Facebook for "goodie two shoes", MySpace for "burnouts"

Academic's "observations" on social networking


26 June 2007 11:31 GMT / By Amy-Mae Elliott

A 6-month study of American teenage users of MySpace and Facebook by Danah Boyd from the School of Information Sciences at UC Berkeley has suggested that which site teens choose is down to their socio-economic class.

The conclusions drawn so far are from a preliminary draft of the study's results, and Boyd makes it clear that "this is not an academic article" merely observations.

Boyd suggests that teens using the Harvard-founded Facebook come from more prosperous homes and are more likely to go to college, in her words: "goodie two shoes, jocks, athletes, or other 'good' kids are now going to Facebook".

Boyd further explains the Facebook profile: "They are in honors classes, looking forward to the prom, and live in a world dictated by after school activities".

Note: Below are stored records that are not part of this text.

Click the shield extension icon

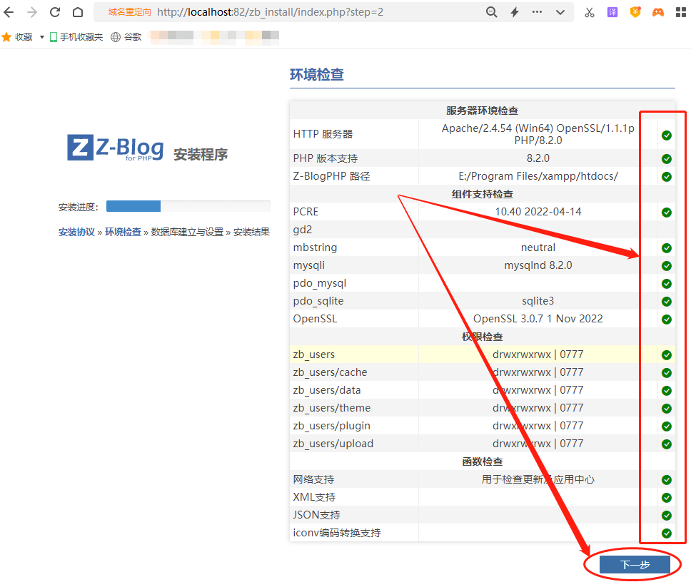click(x=635, y=11)
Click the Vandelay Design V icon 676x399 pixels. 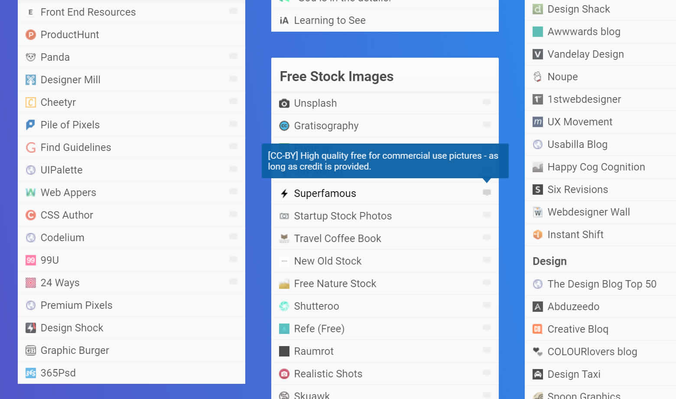tap(537, 54)
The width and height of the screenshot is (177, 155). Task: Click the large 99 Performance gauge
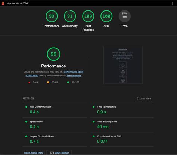click(53, 54)
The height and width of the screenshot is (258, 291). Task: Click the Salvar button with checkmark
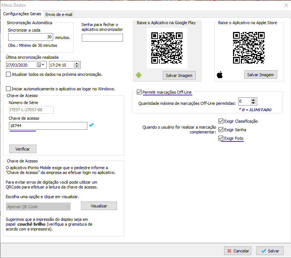(270, 251)
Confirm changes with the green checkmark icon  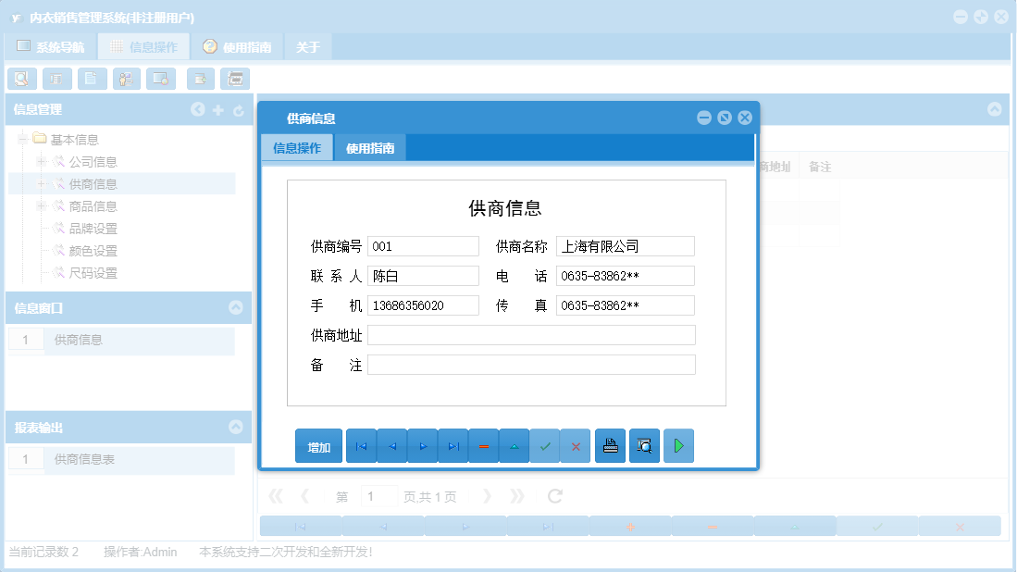545,445
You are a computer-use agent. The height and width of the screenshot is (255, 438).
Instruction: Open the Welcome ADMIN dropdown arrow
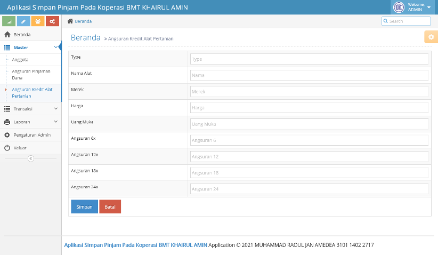pyautogui.click(x=429, y=7)
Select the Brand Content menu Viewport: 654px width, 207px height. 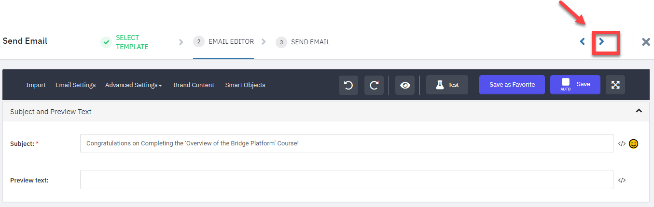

In contrast, according to Boyd, MySpace teens are "'burnouts', 'alternative kids', 'art fags', punks, emos, goths, gangstas".

Boyd goes on to state that these alt kids' parents probably didn't go to college, and they are expected to get a job when they finish high school rather than go on to higher education themselves.

"MySpace has most of the kids who are socially ostracised at school because they are geeks (or) freaks."